-- Given information --
"""

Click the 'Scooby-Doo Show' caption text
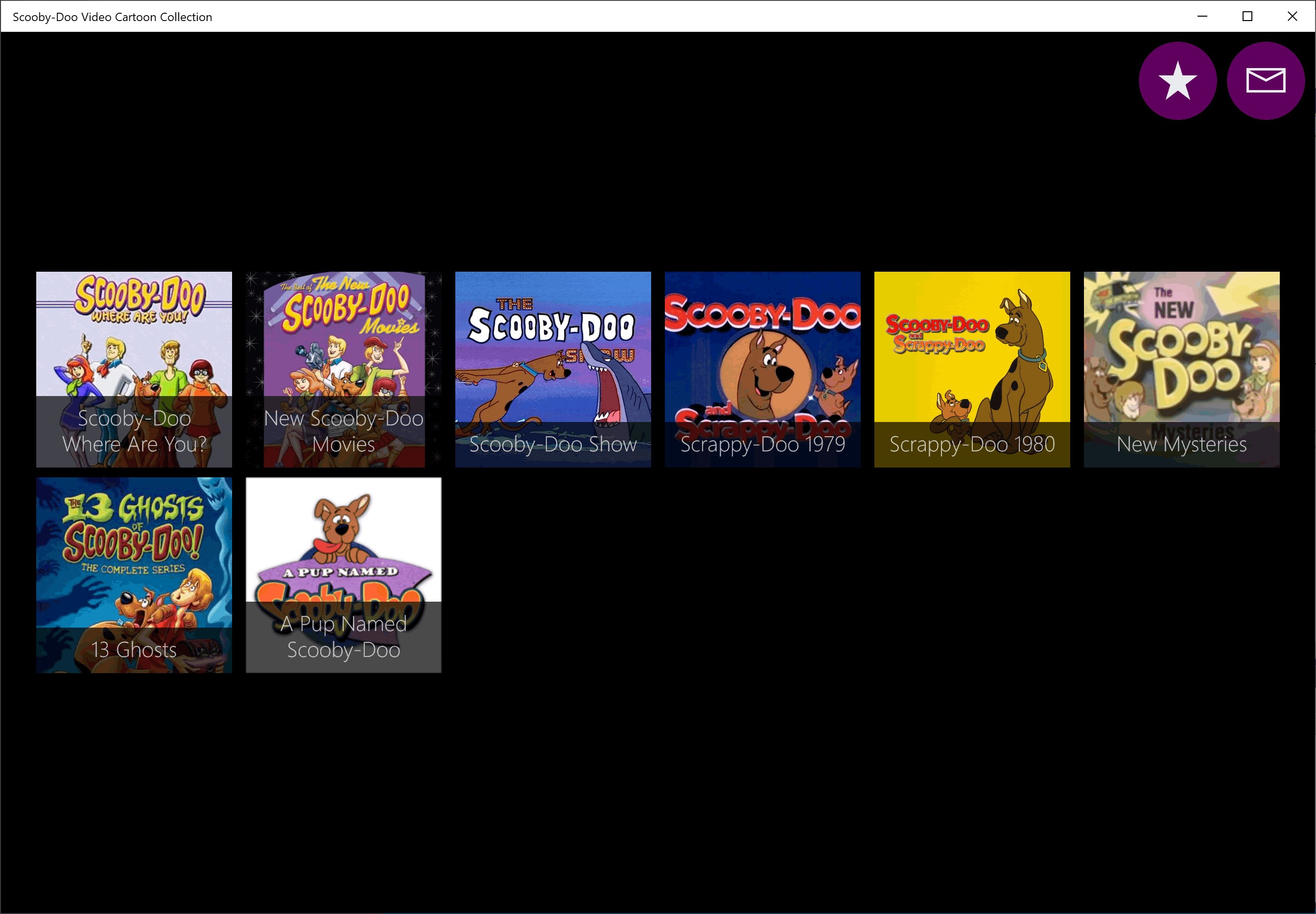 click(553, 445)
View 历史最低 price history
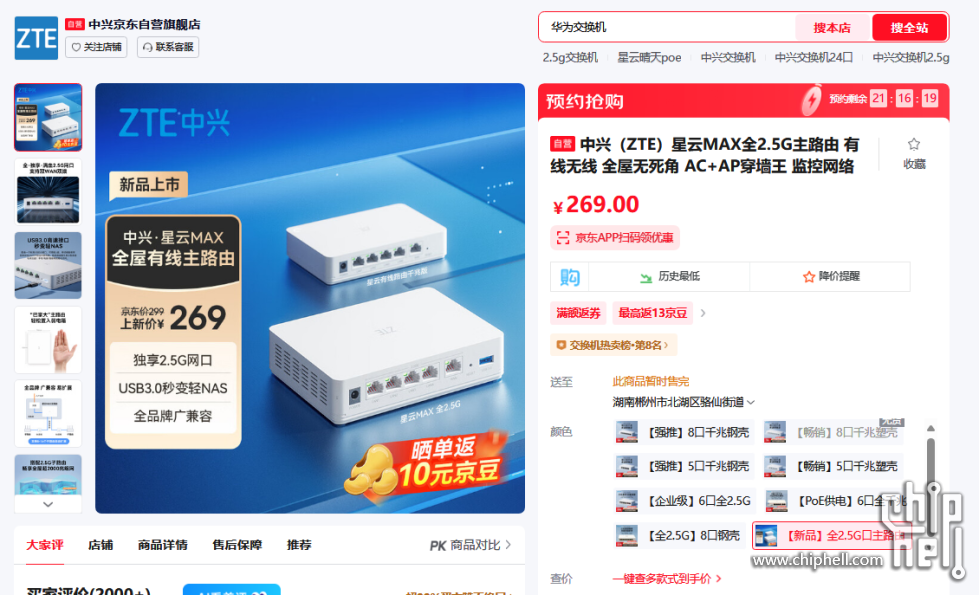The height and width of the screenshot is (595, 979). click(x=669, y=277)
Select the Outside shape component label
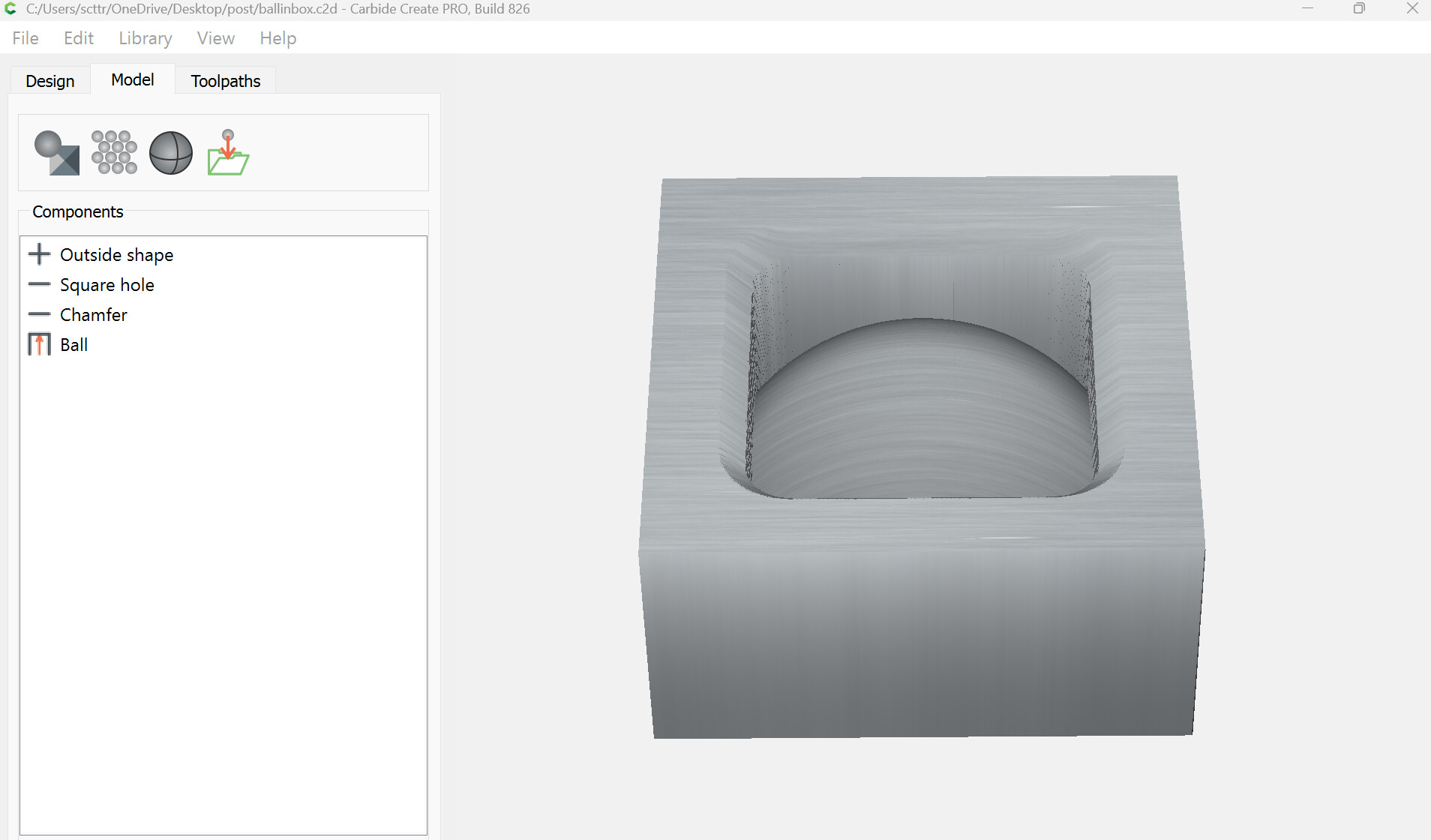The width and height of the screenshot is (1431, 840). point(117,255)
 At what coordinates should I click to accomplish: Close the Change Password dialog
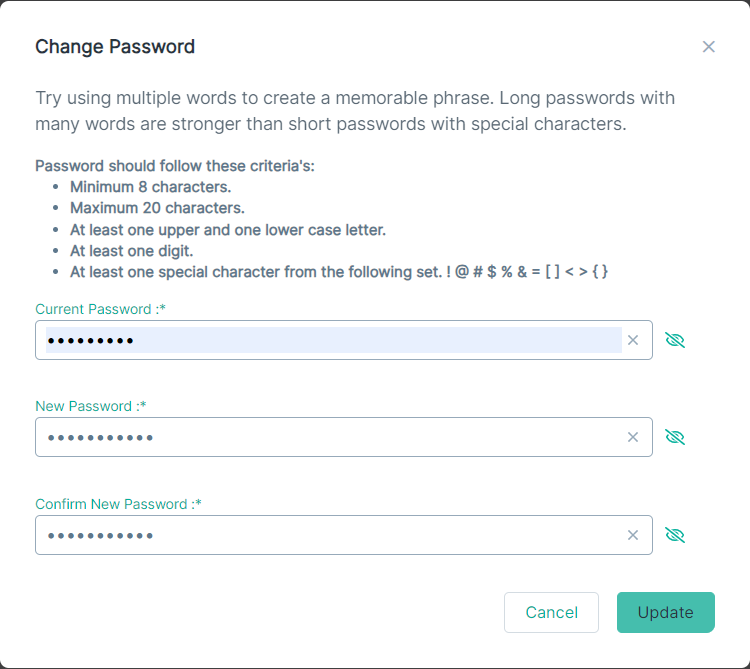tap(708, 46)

"""

Quote each line of the data above word for word, leaving out the pictures.

-- Result of the exercise --
Click the 'Scooby-Doo Show' caption text
 click(553, 445)
View 历史最低 price history
The height and width of the screenshot is (595, 979). click(x=669, y=277)
Select the Outside shape component label
The width and height of the screenshot is (1431, 840). point(117,255)
 At what coordinates should I click to accomplish: Close the Change Password dialog
tap(708, 46)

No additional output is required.